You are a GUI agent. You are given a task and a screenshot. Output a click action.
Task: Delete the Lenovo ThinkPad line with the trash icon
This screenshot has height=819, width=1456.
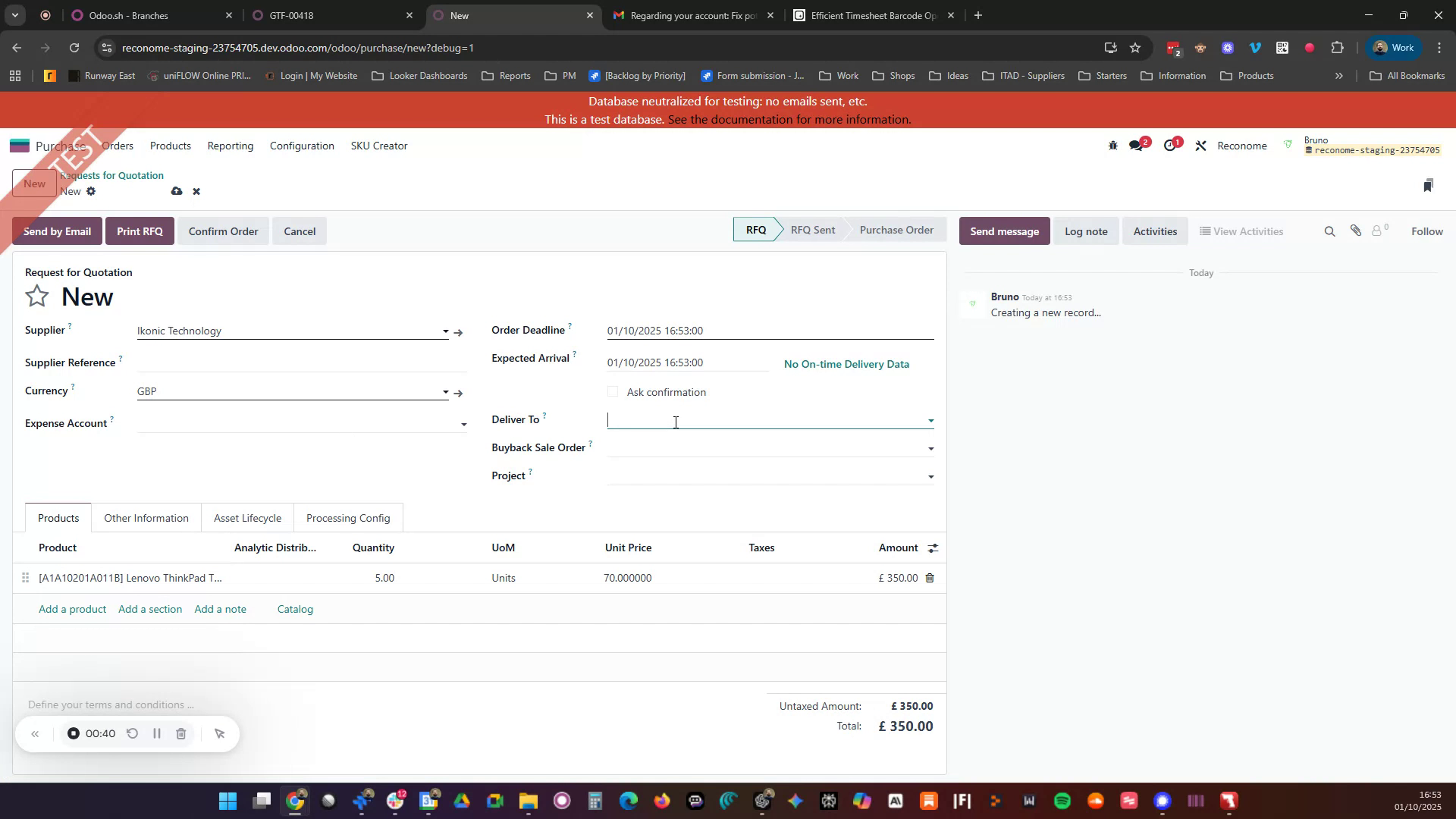click(930, 578)
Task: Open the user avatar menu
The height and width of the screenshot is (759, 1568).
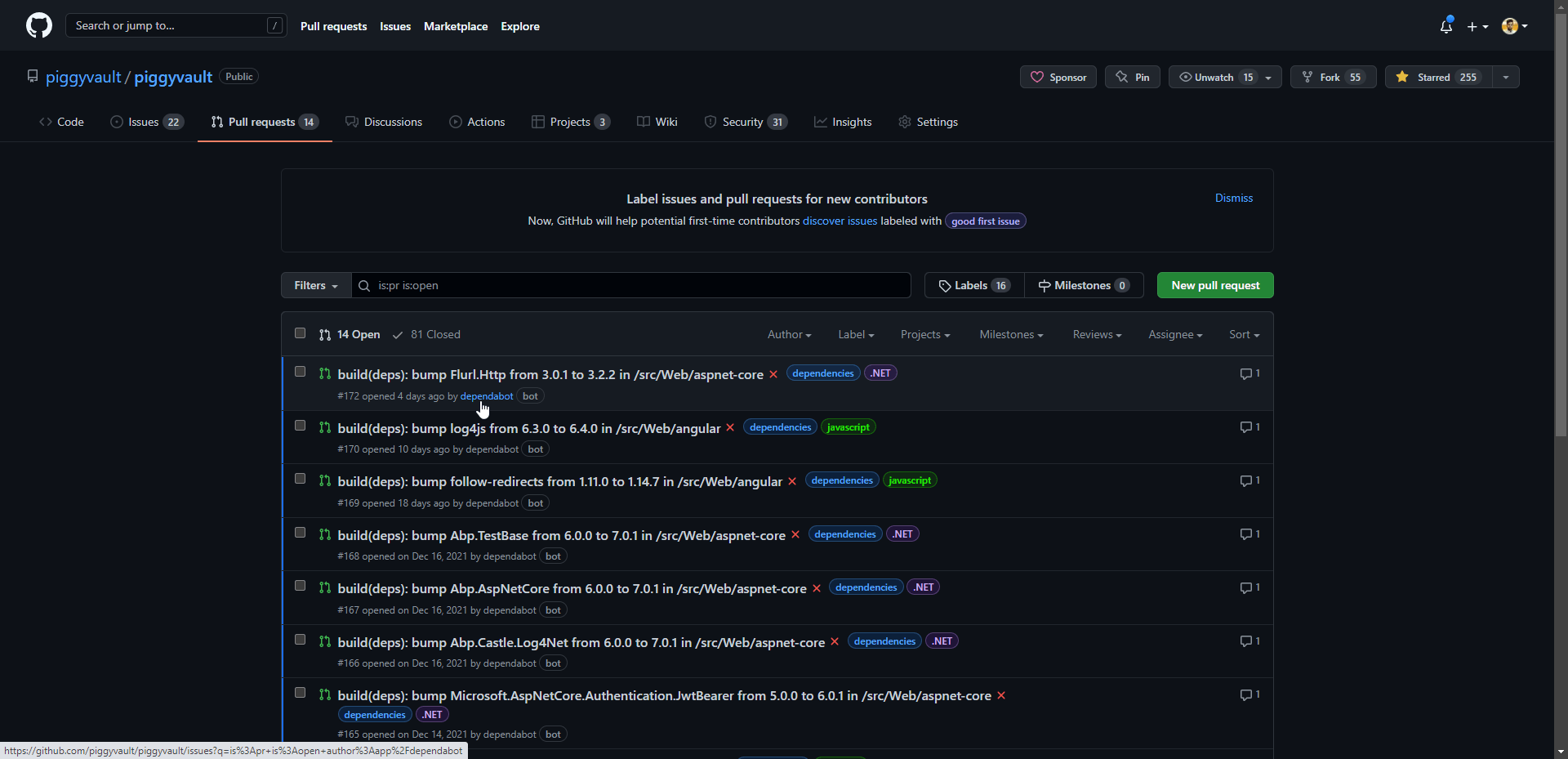Action: click(x=1513, y=26)
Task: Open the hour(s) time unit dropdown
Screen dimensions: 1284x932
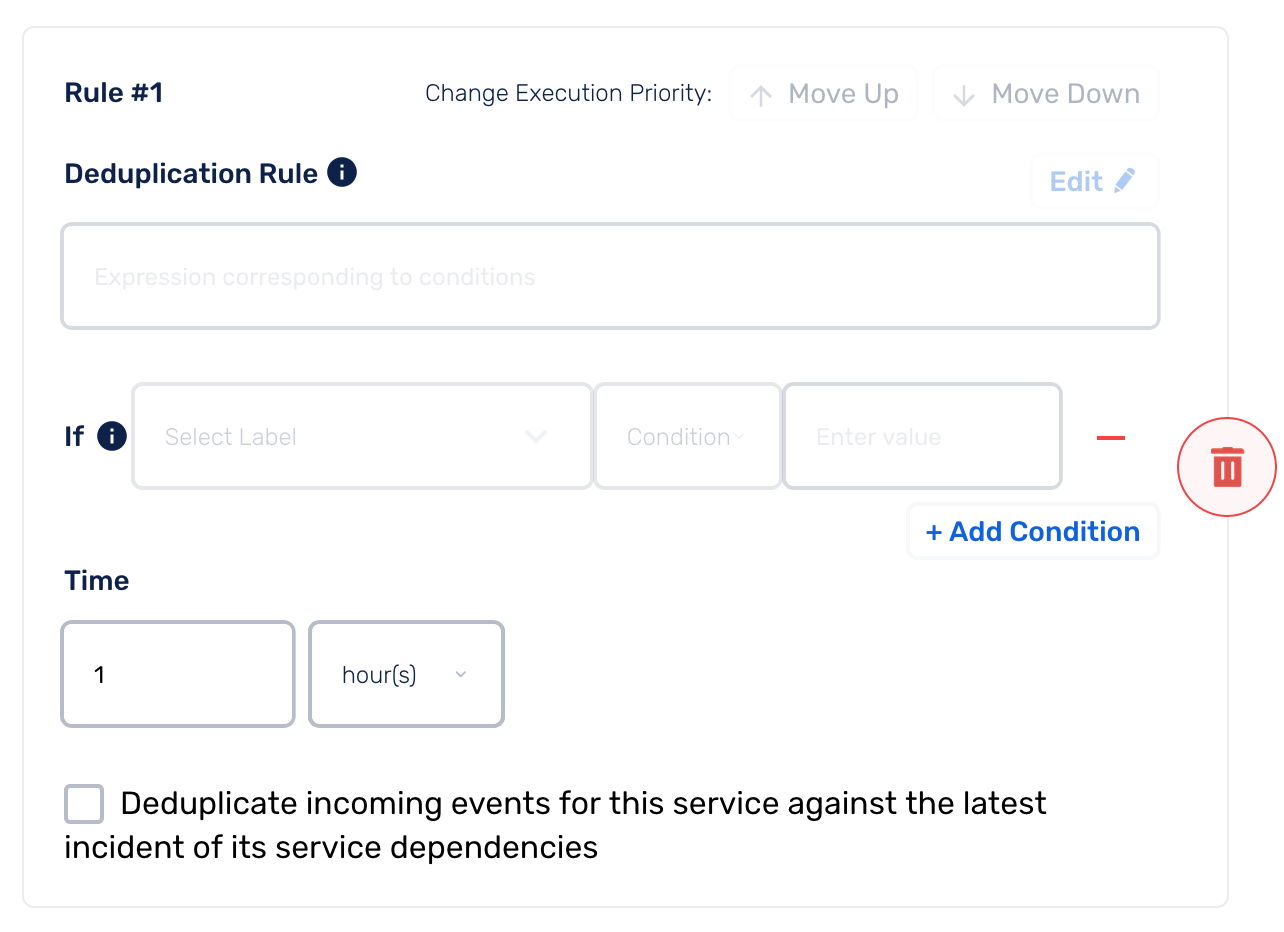Action: point(406,675)
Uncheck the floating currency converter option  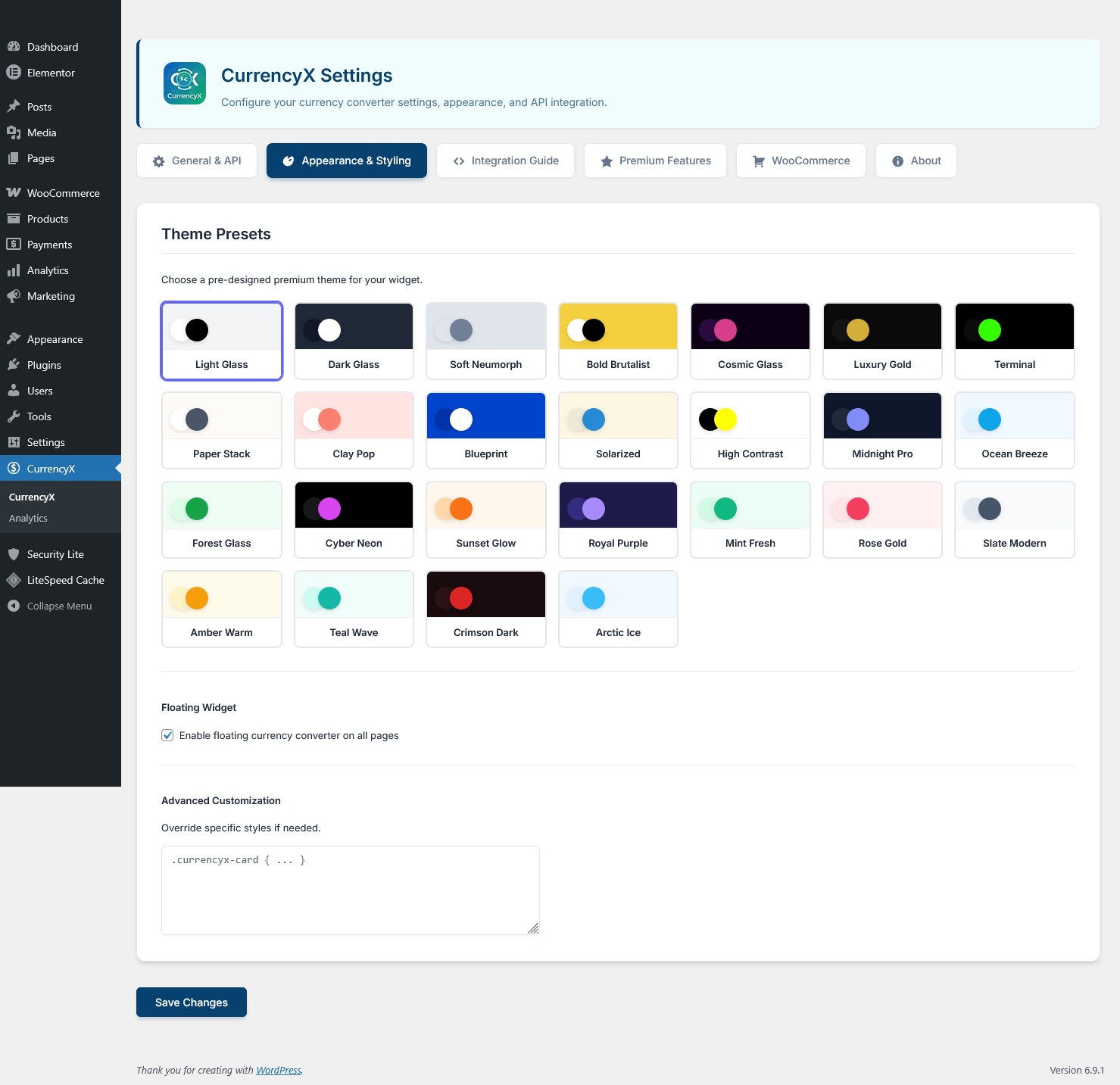click(x=167, y=735)
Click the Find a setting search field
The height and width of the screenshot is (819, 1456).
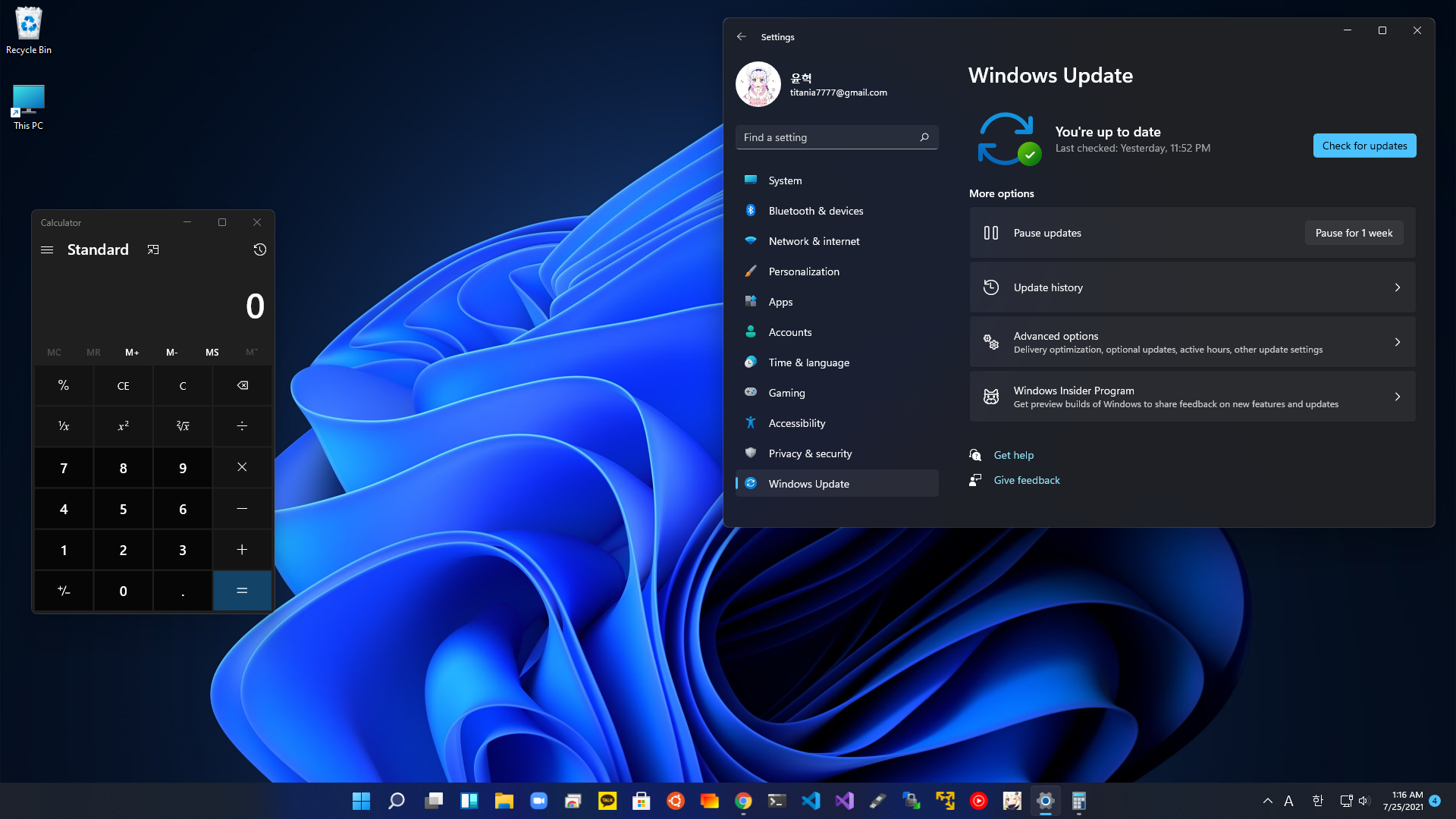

• WRITTEN EXERCISE:
Extract every line of the entries above that contains the string "screenshot", treating uppercase and lowercase as different.

• REPLY:
You are a GUI agent. You are given a task and a screenshot. Output a click action.
This screenshot has height=819, width=1456.
The height and width of the screenshot is (759, 1568).
The height and width of the screenshot is (819, 1456).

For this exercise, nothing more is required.